Chan­ge­ment de décor. La deuxième et der­nière pré­sen­ta­tion se dé­roule près du pont vers Słu­bice. La scène a lieu sur le quai de l'Oder juste der­rière la ré­si­dence étu­diante et centre cul­turel « Ver­buen­dung­shaus FFORST », l'hôte de la soirée. « Hier fängt Eu­ropa an » - « L'Eu­rope com­mence ici. », c'est le slogan de cette maison qui hé­berge des étu­diants en co­lo­ca­tion de dix na­tio­na­lités dif­fé­rentes. Beau­coup d'entre eux sont venus voir le spec­tacle en plus des pas­sants ori­gi­naires d'Al­le­magne ou de Po­logne.

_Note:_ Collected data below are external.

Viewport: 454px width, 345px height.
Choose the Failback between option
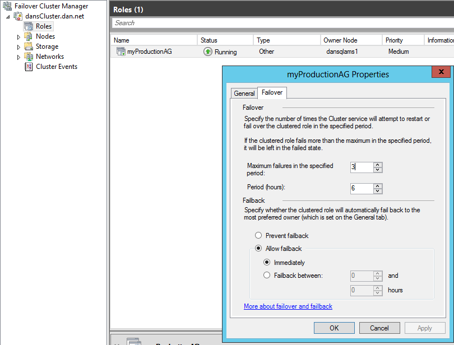pyautogui.click(x=267, y=275)
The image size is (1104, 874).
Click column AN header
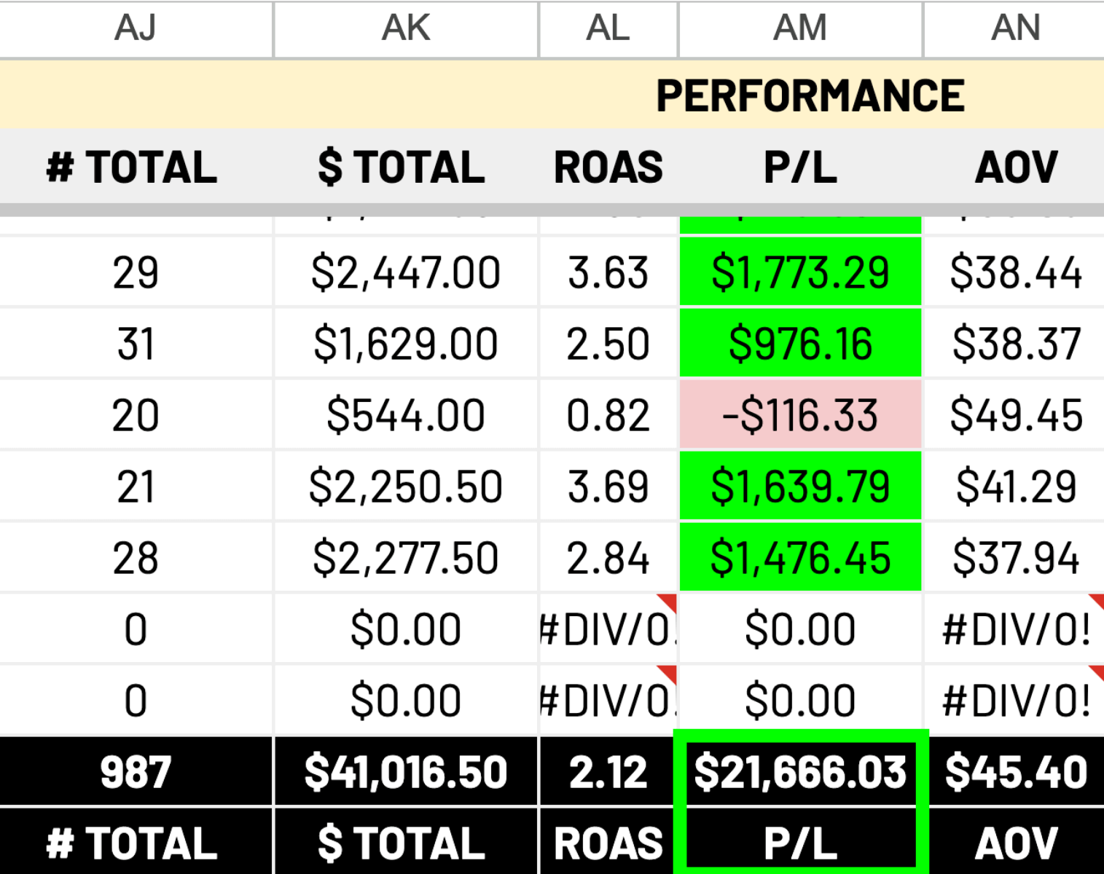point(1015,29)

Lors de la deuxième re­pré­sen­ta­tion les spec­ta­teurs or­ga­ni­sent la tra­duc­tion si­mul­tanée par eux-mêmes, un chu­cho­te­ment ac­com­pagne la per­for­mance. Cette fois les ac­teurs sem­blent un peu fa­ti­gués. Ils ont ré­pété la nuit en­tière,  ap­prend-t-on plus tard. Les ef­forts sont ré­com­pensés par des ap­plau­dis­se­ments fré­né­ti­ques de l'au­di­toire. Puis, après un mo­ment de con­fu­sion, des crayons sont dis­tri­bués. Chacun est in­vité à écrire ses vœux sur un pa­pier, qui sera en­suite ac­croché à un ballon.

Alors que tout le monde at­tend la suite un ballon à la main. Un jeune ac­teur, Do­minik, com­mence à chanter une chanson po­lo­naise. Ses  ca­ma­rades l'ac­com­pa­gnent. La plu­part des spec­ta­teurs ne com­pren­nent pas les pa­roles. Mais chacun d'entre eux semble res­sentir quelque chose. Les bal­lons mon­tent. Si­lence. Quand les lan­gues se dé­lient, Martin s'adresse à Do­minik. Ils rom­pent alors le se­cret des mes­sages de leurs fi­ches.